Repeat exactly the lines below that lie between the line with "Open the Paratrooper Divisions dropdown arrow" and the line with "Select AI Tone", counting both of those lines as part of the answer.
[[ ENTRIES SHOWN open ]]
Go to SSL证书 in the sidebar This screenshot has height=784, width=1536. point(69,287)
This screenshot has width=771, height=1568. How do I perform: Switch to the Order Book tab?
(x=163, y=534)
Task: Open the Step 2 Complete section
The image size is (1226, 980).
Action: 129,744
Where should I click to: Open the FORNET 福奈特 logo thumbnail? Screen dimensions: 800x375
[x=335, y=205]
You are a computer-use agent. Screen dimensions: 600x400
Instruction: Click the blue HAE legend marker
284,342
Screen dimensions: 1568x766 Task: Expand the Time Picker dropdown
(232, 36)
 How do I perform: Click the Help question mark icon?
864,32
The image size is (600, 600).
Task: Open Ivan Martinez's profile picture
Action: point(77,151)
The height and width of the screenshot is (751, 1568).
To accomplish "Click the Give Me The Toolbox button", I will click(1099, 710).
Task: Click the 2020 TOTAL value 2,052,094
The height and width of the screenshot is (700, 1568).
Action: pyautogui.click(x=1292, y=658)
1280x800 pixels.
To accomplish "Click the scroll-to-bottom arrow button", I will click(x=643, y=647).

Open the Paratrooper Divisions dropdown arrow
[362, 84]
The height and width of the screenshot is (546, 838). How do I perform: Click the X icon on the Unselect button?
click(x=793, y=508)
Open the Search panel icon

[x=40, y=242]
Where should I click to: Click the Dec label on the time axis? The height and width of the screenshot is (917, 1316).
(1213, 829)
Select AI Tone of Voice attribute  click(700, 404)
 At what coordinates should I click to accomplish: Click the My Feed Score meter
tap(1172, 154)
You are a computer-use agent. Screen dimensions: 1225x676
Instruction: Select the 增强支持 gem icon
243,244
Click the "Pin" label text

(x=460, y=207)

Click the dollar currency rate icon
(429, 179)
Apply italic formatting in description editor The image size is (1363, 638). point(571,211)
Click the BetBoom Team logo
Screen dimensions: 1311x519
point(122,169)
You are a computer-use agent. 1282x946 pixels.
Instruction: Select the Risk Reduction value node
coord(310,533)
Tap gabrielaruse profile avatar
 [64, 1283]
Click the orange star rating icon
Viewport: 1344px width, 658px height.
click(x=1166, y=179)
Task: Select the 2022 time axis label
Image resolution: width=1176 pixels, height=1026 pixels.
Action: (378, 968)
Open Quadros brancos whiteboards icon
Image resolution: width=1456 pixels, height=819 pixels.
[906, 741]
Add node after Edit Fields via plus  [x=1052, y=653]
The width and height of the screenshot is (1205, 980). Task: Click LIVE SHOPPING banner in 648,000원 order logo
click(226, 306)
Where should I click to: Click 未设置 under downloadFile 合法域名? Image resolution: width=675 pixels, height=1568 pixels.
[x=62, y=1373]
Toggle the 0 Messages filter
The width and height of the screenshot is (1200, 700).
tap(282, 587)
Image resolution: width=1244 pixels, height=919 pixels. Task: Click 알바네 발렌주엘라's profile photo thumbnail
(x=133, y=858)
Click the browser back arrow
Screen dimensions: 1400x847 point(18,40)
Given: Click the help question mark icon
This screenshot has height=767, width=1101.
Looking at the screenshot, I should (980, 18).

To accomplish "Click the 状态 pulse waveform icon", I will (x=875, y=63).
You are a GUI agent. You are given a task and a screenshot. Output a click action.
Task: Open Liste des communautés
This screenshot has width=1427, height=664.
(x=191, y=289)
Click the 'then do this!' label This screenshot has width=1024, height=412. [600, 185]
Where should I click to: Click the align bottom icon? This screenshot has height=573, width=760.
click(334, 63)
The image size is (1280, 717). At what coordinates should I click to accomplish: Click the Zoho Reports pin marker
[[ ENTRIES SHOWN closed ]]
**THE ANSWER**
Open the Paratrooper Divisions dropdown arrow
[362, 84]
The height and width of the screenshot is (546, 838). How do I perform: Click the X icon on the Unselect button?
click(x=793, y=508)
Open the Search panel icon

[x=40, y=242]
Where should I click to: Click the Dec label on the time axis? The height and width of the screenshot is (917, 1316).
(1213, 829)
Select AI Tone of Voice attribute  click(700, 404)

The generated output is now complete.